*TASK TO CARRY OUT:* When you transcribe the records that follow, reproduce each line exactly as given.

[Stored entries]
= = = = =
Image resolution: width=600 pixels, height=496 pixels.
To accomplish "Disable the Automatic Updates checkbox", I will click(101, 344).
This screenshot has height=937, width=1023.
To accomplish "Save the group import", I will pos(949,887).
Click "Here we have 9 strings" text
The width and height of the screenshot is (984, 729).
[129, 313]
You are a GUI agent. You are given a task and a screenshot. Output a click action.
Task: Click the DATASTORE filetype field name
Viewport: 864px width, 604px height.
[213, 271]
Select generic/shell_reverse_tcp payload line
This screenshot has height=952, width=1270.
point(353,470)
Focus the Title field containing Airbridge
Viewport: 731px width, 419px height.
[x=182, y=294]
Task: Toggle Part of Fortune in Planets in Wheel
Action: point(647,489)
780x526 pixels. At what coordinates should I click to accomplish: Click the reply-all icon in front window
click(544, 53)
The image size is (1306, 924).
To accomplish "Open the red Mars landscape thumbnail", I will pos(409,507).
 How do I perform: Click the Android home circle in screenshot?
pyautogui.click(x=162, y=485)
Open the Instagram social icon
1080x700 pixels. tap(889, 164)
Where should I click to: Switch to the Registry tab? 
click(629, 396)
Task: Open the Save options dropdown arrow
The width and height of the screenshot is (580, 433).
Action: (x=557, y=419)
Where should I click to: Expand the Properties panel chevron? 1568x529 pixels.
= = = = =
*RESPONSE AREA:*
Image resolution: width=600 pixels, height=496 pixels.
To accomplish "Disable the Automatic Updates checkbox", I will click(101, 344).
This screenshot has height=937, width=1023.
To accomplish "Save the group import", I will pos(949,887).
Click "Here we have 9 strings" text
The width and height of the screenshot is (984, 729).
[129, 313]
You are a GUI agent. You are given a task and a screenshot. Output a click action.
Task: Click the DATASTORE filetype field name
Viewport: 864px width, 604px height.
[213, 271]
Select generic/shell_reverse_tcp payload line
This screenshot has height=952, width=1270.
point(353,470)
Focus the Title field containing Airbridge
Viewport: 731px width, 419px height.
[x=182, y=294]
Task: Toggle Part of Fortune in Planets in Wheel
Action: point(647,489)
780x526 pixels. At what coordinates should I click to accomplish: Click the reply-all icon in front window
click(544, 53)
The image size is (1306, 924).
To accomplish "Open the red Mars landscape thumbnail", I will pos(409,507).
 How do I perform: Click the Android home circle in screenshot?
pyautogui.click(x=162, y=485)
Open the Instagram social icon
1080x700 pixels. tap(889, 164)
Where should I click to: Switch to the Registry tab? 
click(629, 396)
Task: Open the Save options dropdown arrow
The width and height of the screenshot is (580, 433).
Action: (x=557, y=419)
Where should I click to: Expand the Properties panel chevron? 1568x529 pixels.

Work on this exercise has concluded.